*Work task 1*
According to the blog post on AGW skeptics, what was the subject of last week's talk?
*Work task 2*
List every word or phrase that appears in quotation marks in the blog post on AGW skeptics.
*Work task 3*
Continue the blog post on AGW skeptics from its last sentence.

Flat Earth

My AGW skeptical friends particularly resent being called "flat Earthers". They see themselves as lonely voices of scientific skepticism in a world of hokum. Of course I don't agree.

In many cases, they are pretty well informed, better informed, in fact, than the average amateur "warmist", as they like to call people like me. The group I meet with have regular presentation in which they brief each other on various aspects of climate - last week's talk was on the carbon cycle. They pride themselves of believing "data", not experts.

Unfortunately, they are very selective in what data they choose to believe and take seriously. The retired biologist who presented on the carbon cycle material had a lot of details of facts and figures but the only thing that seemed to make an impression on him was the fact that some of the sources and sinks were large compared to human emissions and that the various sources he found on the internet had somewhat different estimates of the quantities.

Dataset entries

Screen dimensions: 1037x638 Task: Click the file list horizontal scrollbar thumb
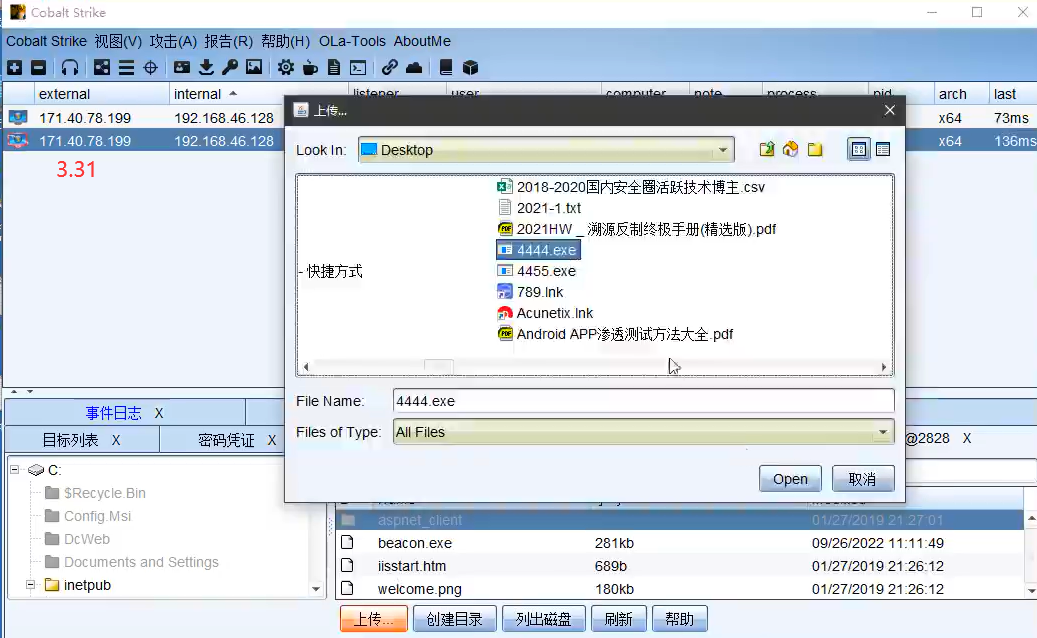click(438, 367)
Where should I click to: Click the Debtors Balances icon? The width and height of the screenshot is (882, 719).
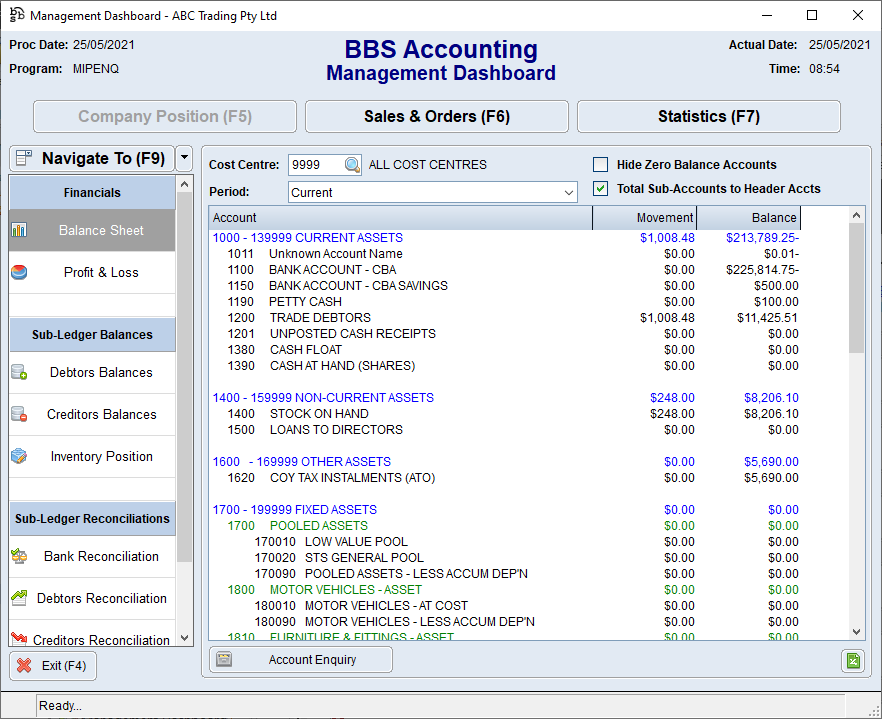20,372
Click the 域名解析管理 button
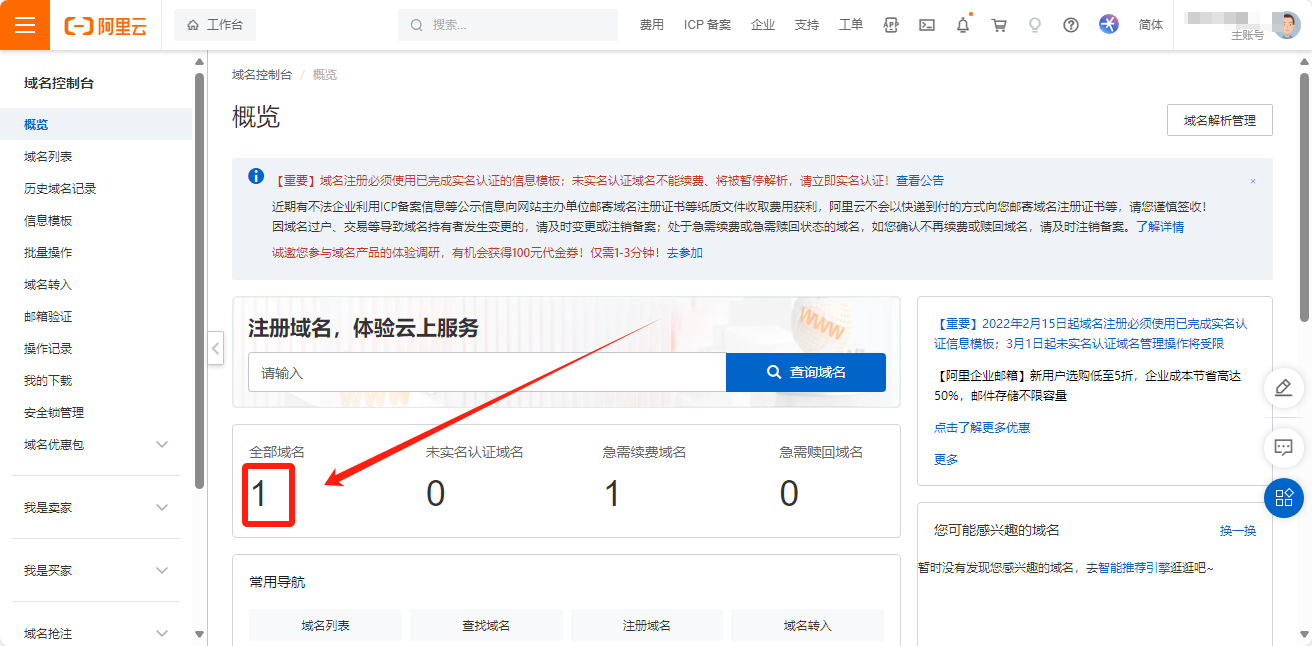This screenshot has height=646, width=1312. pos(1219,120)
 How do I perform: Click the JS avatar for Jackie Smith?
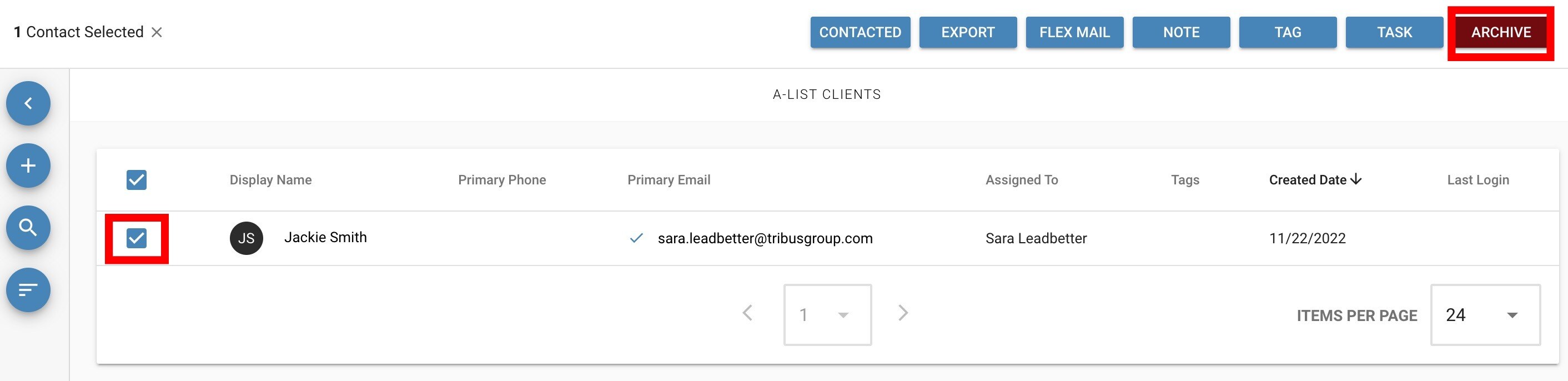246,238
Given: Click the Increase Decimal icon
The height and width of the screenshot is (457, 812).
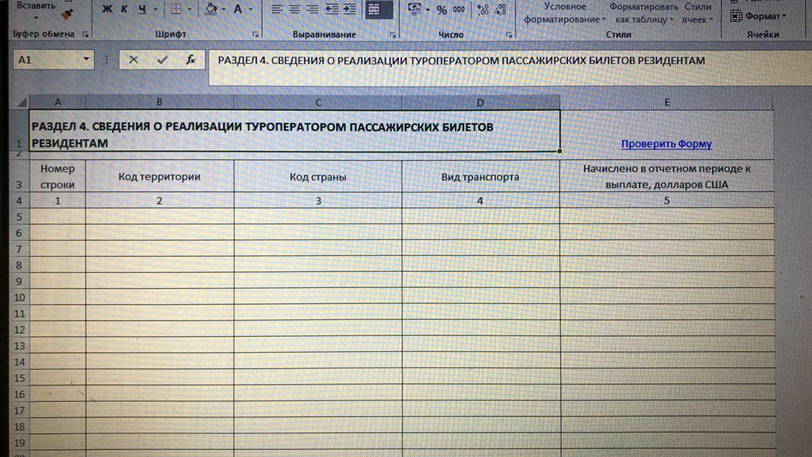Looking at the screenshot, I should 483,10.
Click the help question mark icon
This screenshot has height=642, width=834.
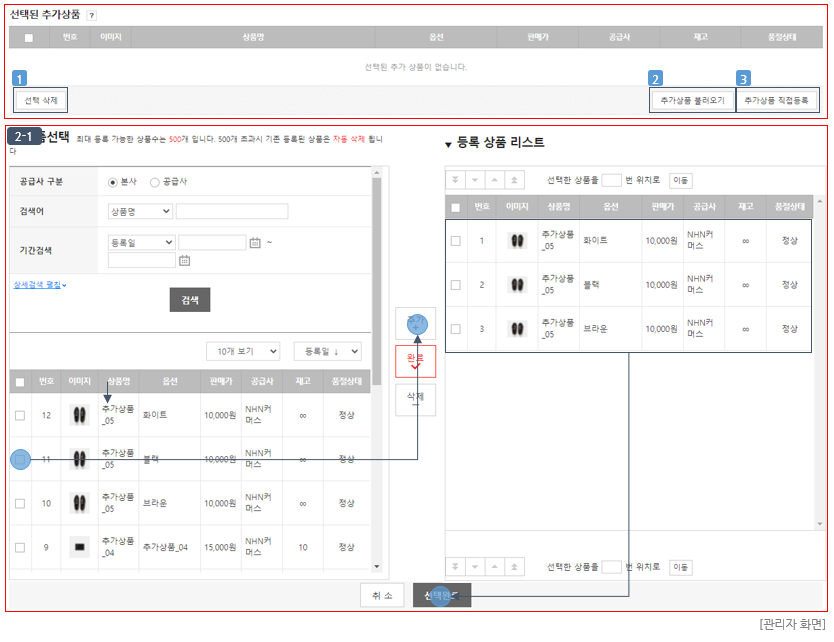[x=92, y=15]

*Response area 1*
The carbon cycle.

*Response area 2*
"flat Earthers", "warmist", "data"

*Response area 3*
Now the fact is that the carbon cycle is conveniently divided into slow and rapid components. Humans are currently putting something like 10^15 grams of carbon into the atmosphere every year. The fast carbon cycle (mostly biological photosynthesis and oxidation) involves one or two orders of magnitude more carbon, but almost all of that is stored only very temporarily. The slow carbon cycle (volcanism and precipitation of carbonates, for example) involves a order or two of magnitude less than humans are putting into the atmosphere. These can store carbon for millions of years. Failure to recognize this cardinal difference means missing the point: Fast carbon cycle processes only store carbon for a short time.